§ **WHAT IS REQUIRED**: List each line in the entries that contains the word "pixels", copying those lines in full.

§ **RECORDS FOR PROCESSING**:
**********

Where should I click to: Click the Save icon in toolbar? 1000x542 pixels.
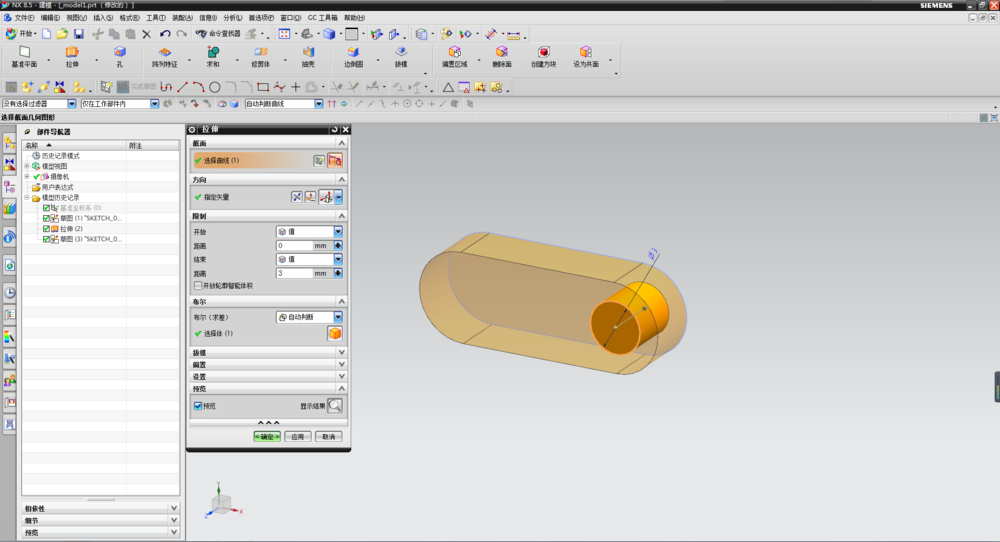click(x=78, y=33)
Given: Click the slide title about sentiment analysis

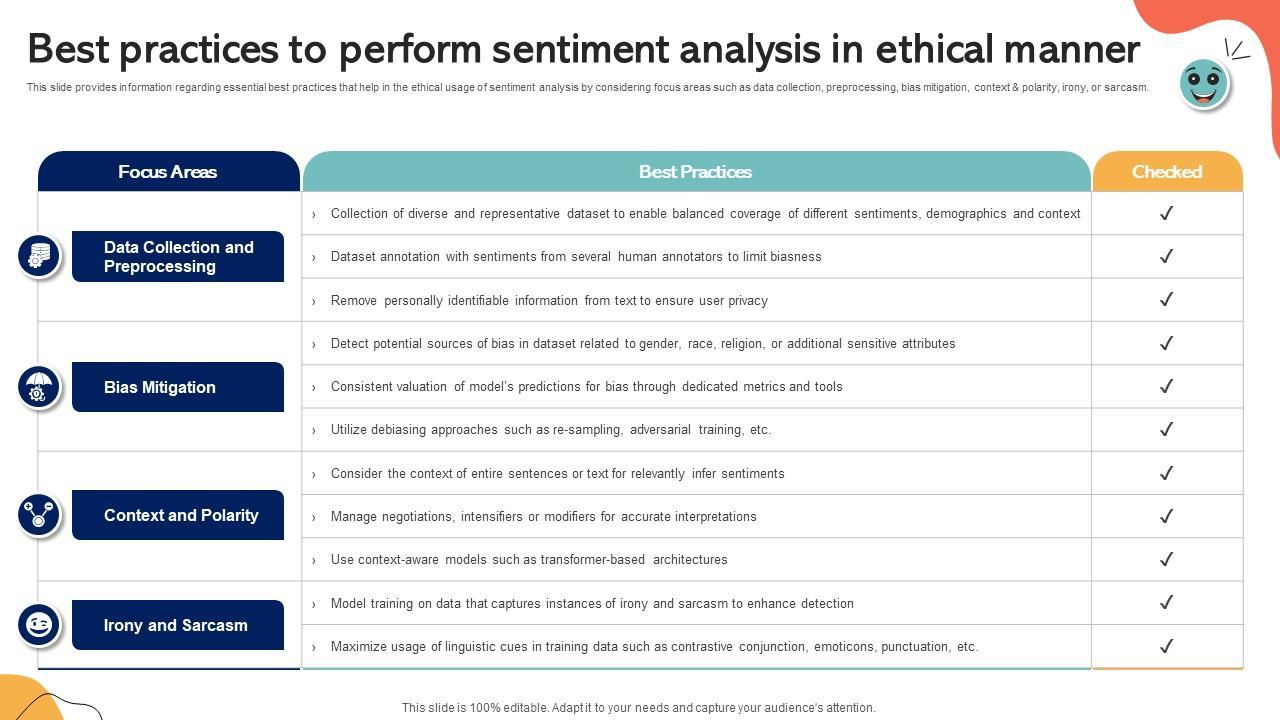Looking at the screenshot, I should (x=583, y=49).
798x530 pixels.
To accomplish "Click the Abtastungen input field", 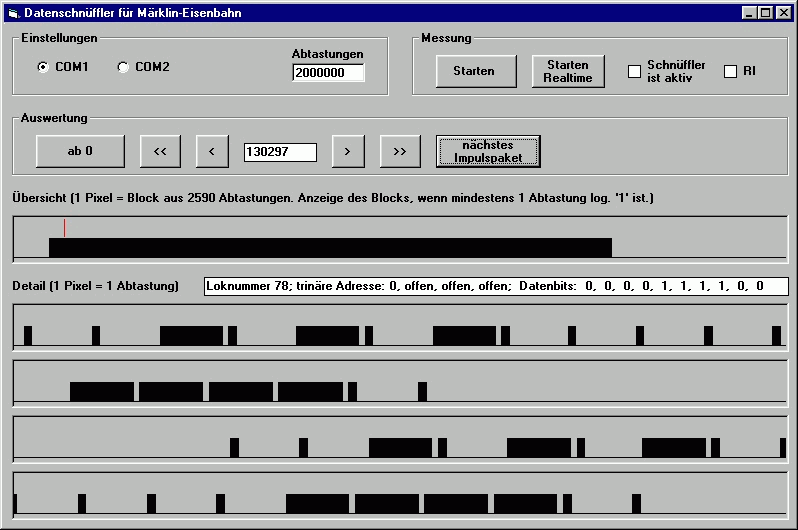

**********

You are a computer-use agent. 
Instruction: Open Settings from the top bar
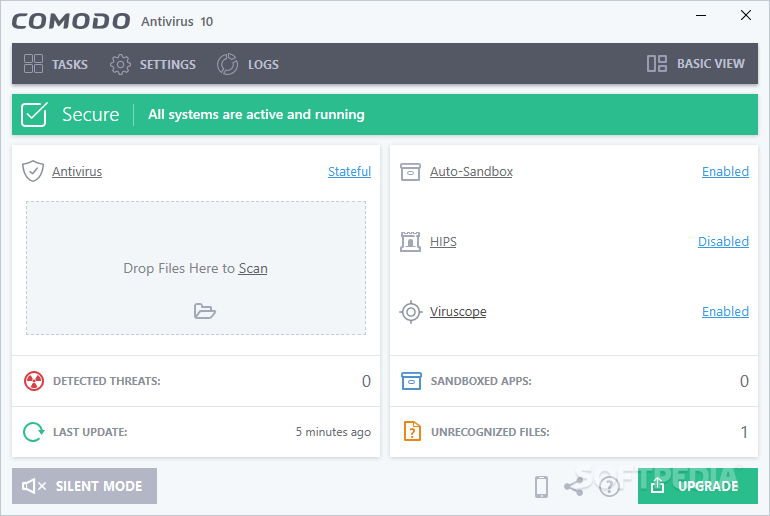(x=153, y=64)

**********

§ **ANSWER TO THIS TASK**:
Where should I click to: Click the Save icon in toolbar? 1000x542 pixels.
798x530 pixels.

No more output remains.